PROVIDED PASSAGE =
────────────────────

2.3 Constructing the overall HV3D metric

Once the quality of the distorted cyclopean view and depth map is evaluated (see (2) and (6)), the final form of our HV3D quality metric is defined as follows:

$$ HV3D={\left({\displaystyle \sum_{i=1}^N\frac{SSIM\left( IDCT\left(X{C}_i\right), IDCT\left(X{C}_i^{\hbox{'}}\right)\right)}{N}}\right)}^{\beta_1}\;.\kern0.24em {\left(VIF\left(D,{D}^{\prime}\right)\right)}^{\beta_2}\;.\kern0.24em {\left({\displaystyle \sum_{i=1}^N\frac{\sigma_{d_i}^2}{N. \max \left({\sigma}_{d_j}^2\Big|j=1,2,\dots, N\right)}}\right)}^{\beta_3} $$
(7)

where XC i is the cyclopean-view model for the i th matching block pair in the reference 3D view, XC i is the cyclopean-view model for the i th matching block pair in the distorted 3D view, IDCT stands for inverse 2D discrete cosine transform, N is the total number of blocks in each view, β 1 , β 2 , β 3 are the constant exponents, SSIM is the structural similarity index [51, 52], D is the depth map of the reference 3D view, D’ is the depth map of the distorted 3D view, VIF is the Visual Information Fidelity index, and σ 2 i is the local variance of block i in the depth map of the 3D reference view. The exponent parameters in HV3D (β 1 , β 2 , and β 3 ) are determined in the subsection 2.4.

────────────────────

TASK SET =
a) Reproduce the part of the HV3D metric text that begins at the words "where XC i is" and stops after "the subsection 2.4.".
b) Write the next part of the HV3D metric text, picking up after its final sentence.

SUPPLIED INFORMATION =
────────────────────

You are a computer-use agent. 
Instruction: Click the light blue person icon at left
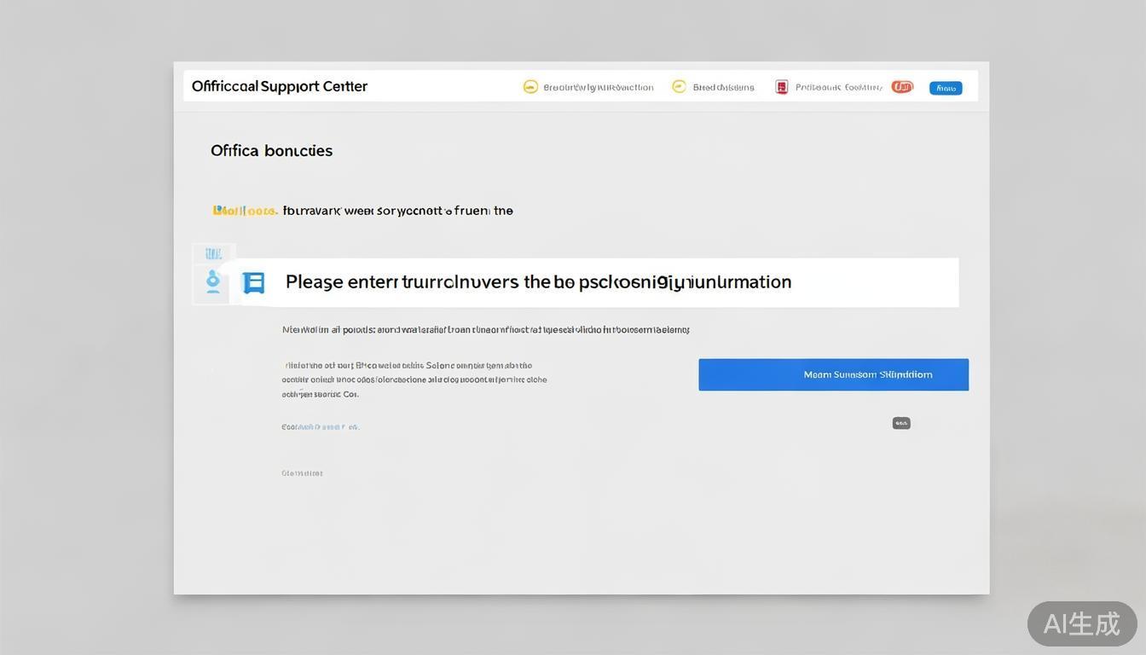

────────────────────

WRITTEN ANSWERS =
a)
where XC i is the cyclopean-view model for the i th matching block pair in the reference 3D view, XC i is the cyclopean-view model for the i th matching block pair in the distorted 3D view, IDCT stands for inverse 2D discrete cosine transform, N is the total number of blocks in each view, β 1 , β 2 , β 3 are the constant exponents, SSIM is the structural similarity index [51, 52], D is the depth map of the reference 3D view, D’ is the depth map of the distorted 3D view, VIF is the Visual Information Fidelity index, and σ 2 i is the local variance of block i in the depth map of the 3D reference view. The exponent parameters in HV3D (β 1 , β 2 , and β 3 ) are determined in the subsection 2.4.

b)
Since different frames of a video have different influence on the human judgment of quality, the overall quality of a video sequence is found by assigning weights to frame quality scores, according to their influence on the overall quality. Subjective tests for video quality assessment have shown that subjects’ ultimate decisions on the video quality are highly influenced by the last few seconds of the video (recency effect) [34, 41, 43]. Moreover, the video segment with the worst quality highly affects the judgment of the viewers [43]. This is true mainly because subjects keep the most distorted segment of a video in memory much more than segments with good or fair quality [43]. Temporal pooling algorithms have been proposed that map a series of fidelity scores associated to different frames to a single quality score that represents an entire video sequence [41]. To address the recency and worst section quality effects, a temporal pooling strategy has been used in our study, which is discussed in subsection 2.5. The overall approach proposed in our study to evaluate the quality of 3D content is illustrated as a flowchart in Fig. 1. A MATLAB implementation of our metric is available online at our web site [19].

2.4 Constant exponents: β1, β2, and β3

To find the constant exponents for our HV3D quality metric and validate its performance, we performed subjective tests using two different 3D databases (one set for training and one set for validation).

To estimate the exponent constants of the proposed metric as denoted in the Eq. (7), all the terms were calculated for each video in the training dataset.To determine the best values for the exponent constants β 1 β 2 , and β 3 , we need to maximize the correlation between our HV3D indices and the MOS values of the training dataset. This can be formulated as follows:

$$ \max {}_{\beta_i,\;i=1,2,3}\;\left\{\rho\;\left(HV3D,MOS\right)\right\} $$
(8)

where ρ is the Pearson correlation coefficient. We evaluate the correlation between HV3D and MOS vectors over a wide range of β i values and select the β i values that result in the highest correlation. The accuracy and robustness of the obtained exponents is further confirmed by measuring the correlation between MOS values and the HV3D indices of the validation video set (see Section 4).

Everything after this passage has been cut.